Without any pictures, retype exactly the lines that begin at the one holding "Given: Open the TradingView wordmark link" and end at the last line of the data below.

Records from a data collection
• • • • • • •

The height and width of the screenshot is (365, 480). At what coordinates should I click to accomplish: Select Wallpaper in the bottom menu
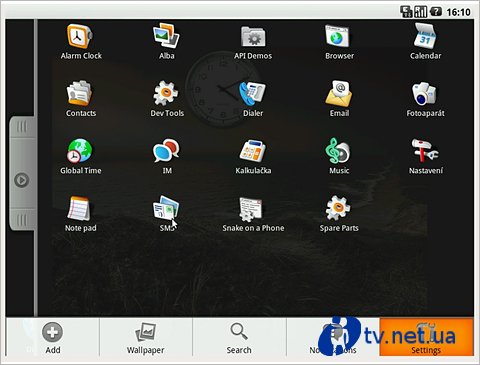[146, 337]
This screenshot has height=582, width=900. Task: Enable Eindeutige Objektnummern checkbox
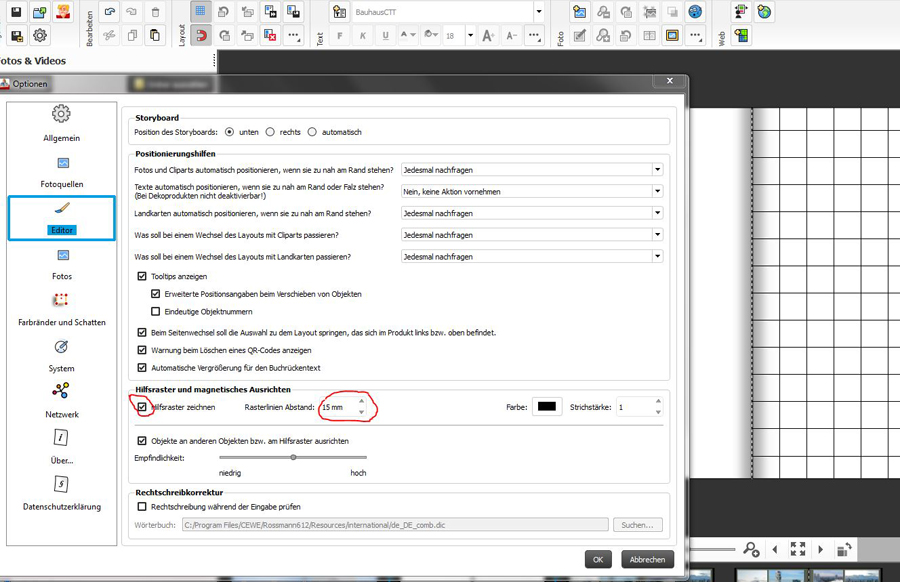(155, 311)
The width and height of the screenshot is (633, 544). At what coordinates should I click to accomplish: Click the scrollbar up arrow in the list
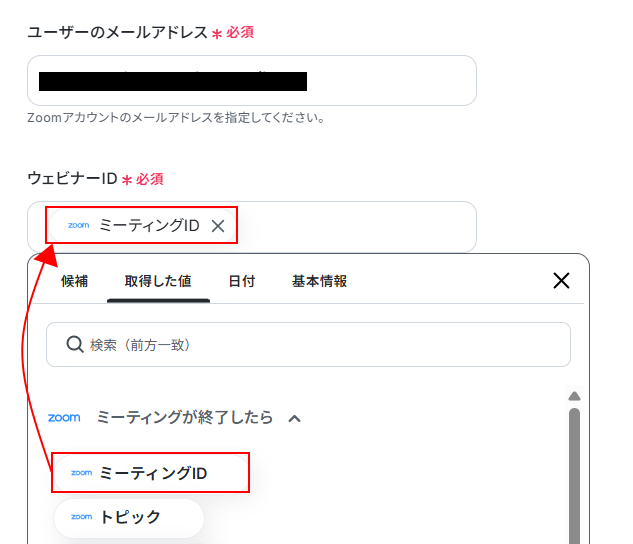pos(574,396)
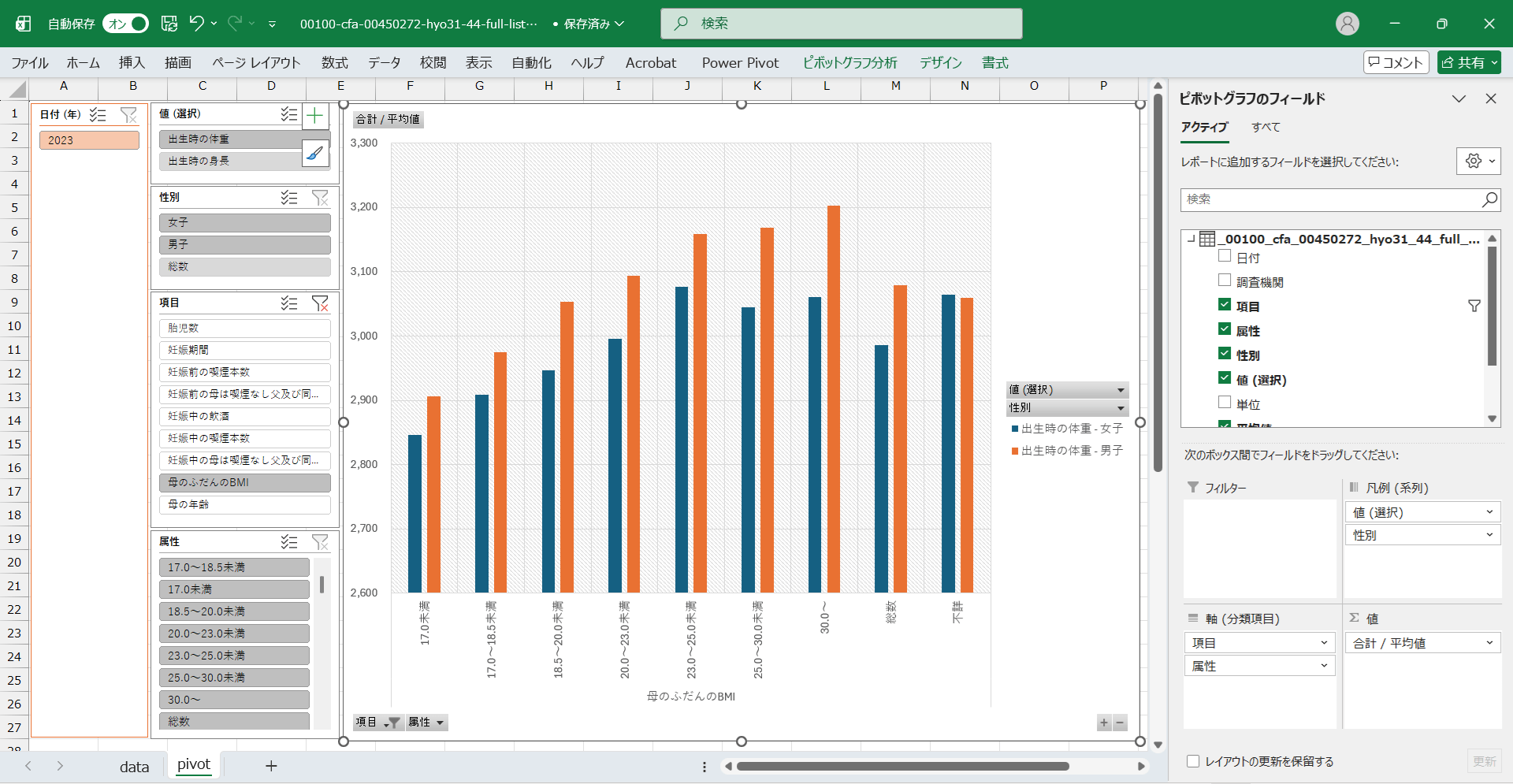The height and width of the screenshot is (784, 1513).
Task: Check the 日付 field checkbox
Action: [1225, 256]
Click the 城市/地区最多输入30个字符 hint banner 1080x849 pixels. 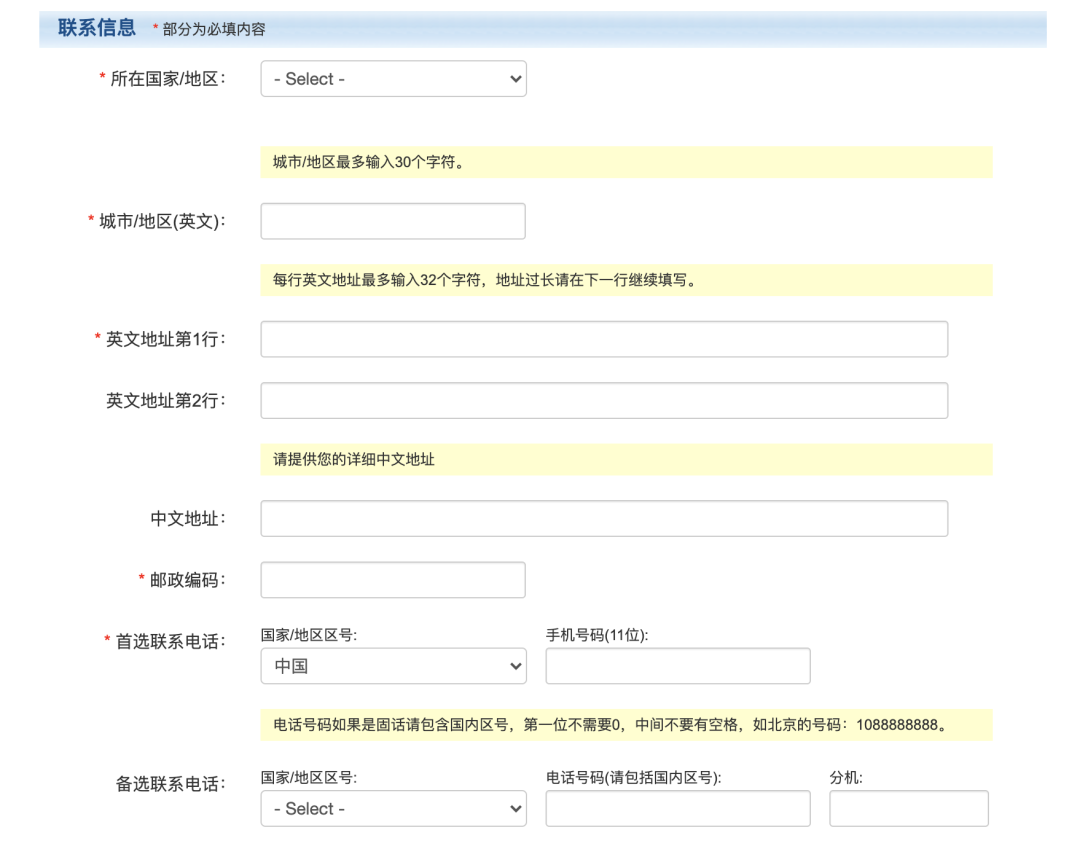[626, 162]
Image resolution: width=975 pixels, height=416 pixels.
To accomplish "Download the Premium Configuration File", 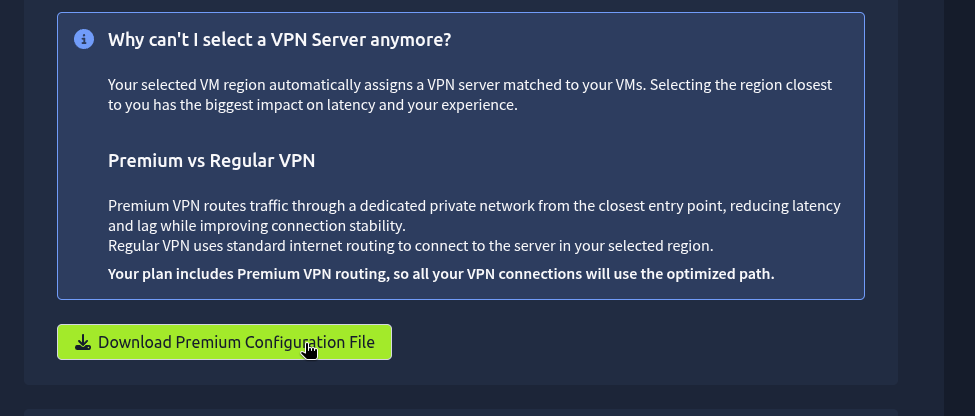I will (224, 342).
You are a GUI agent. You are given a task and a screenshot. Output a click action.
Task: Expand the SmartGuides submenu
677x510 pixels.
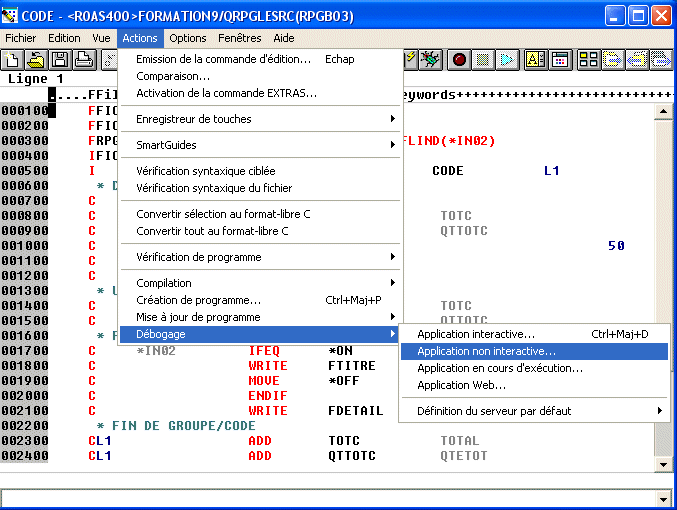[x=260, y=145]
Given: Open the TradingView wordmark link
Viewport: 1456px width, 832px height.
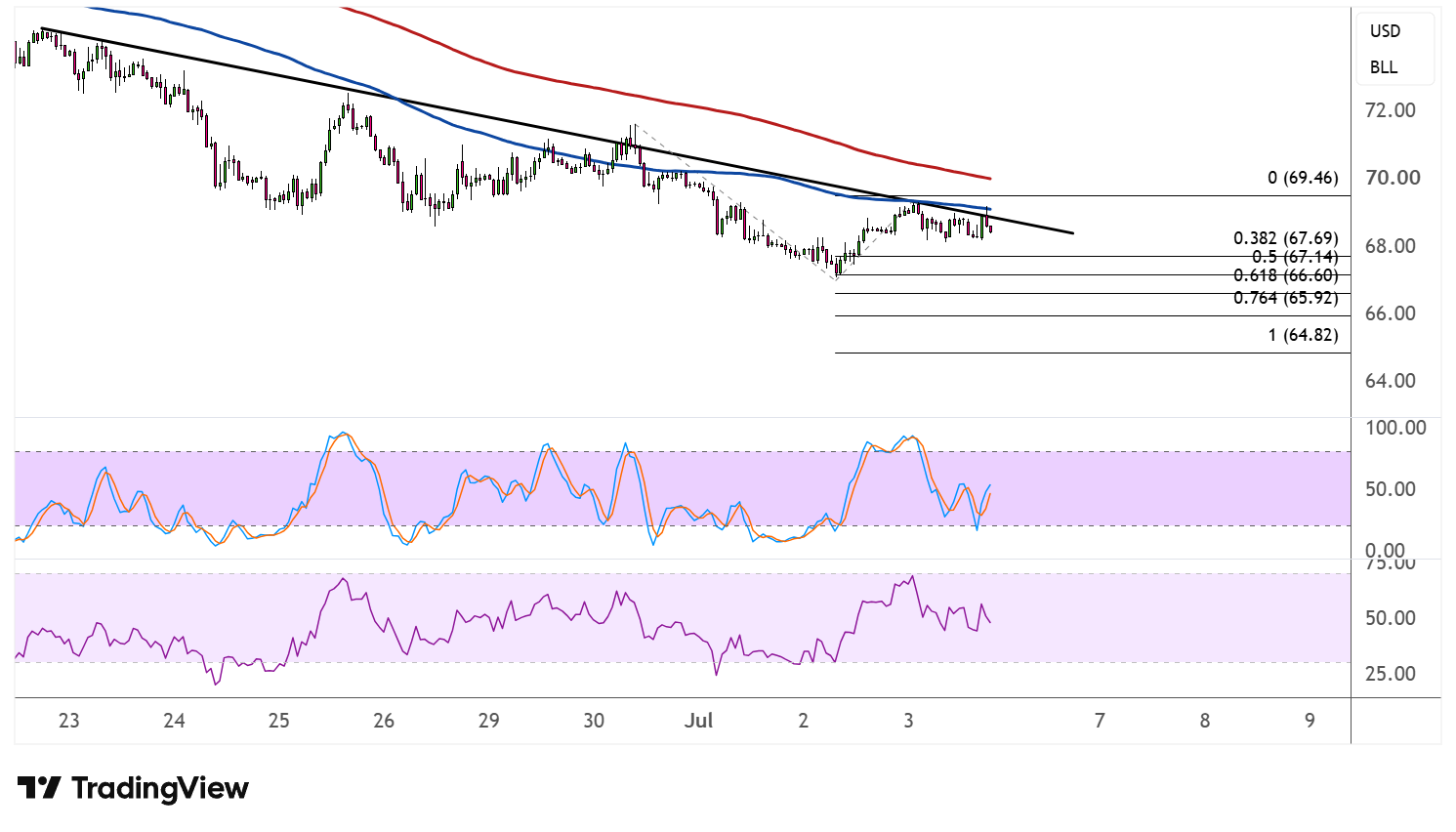Looking at the screenshot, I should [x=160, y=788].
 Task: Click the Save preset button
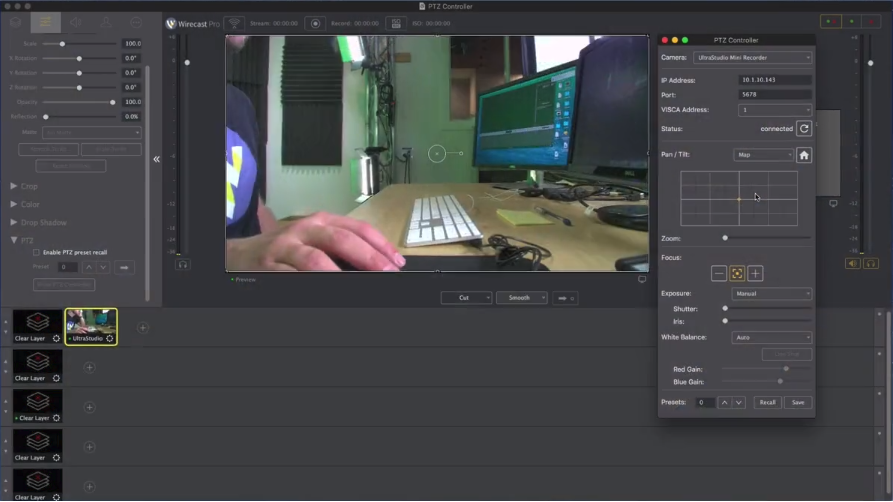point(798,402)
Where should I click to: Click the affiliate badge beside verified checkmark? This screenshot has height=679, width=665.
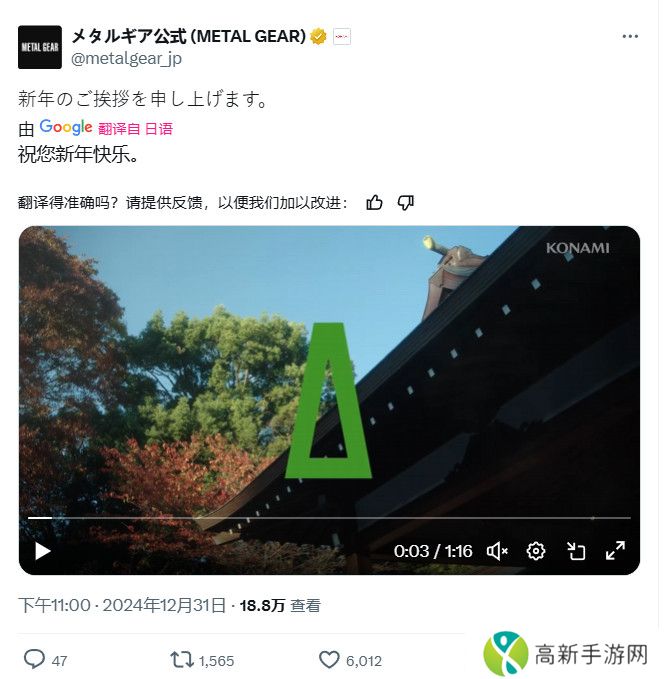[x=342, y=37]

• • • • • • •

■ **EXERCISE ANSWER**:
Given: Open the TradingView wordmark link
Viewport: 1456px width, 832px height.
Looking at the screenshot, I should [x=160, y=788].
 Task: Click the Save preset button
point(798,402)
Where should I click to: Click the affiliate badge beside verified checkmark? This screenshot has height=679, width=665.
[x=342, y=37]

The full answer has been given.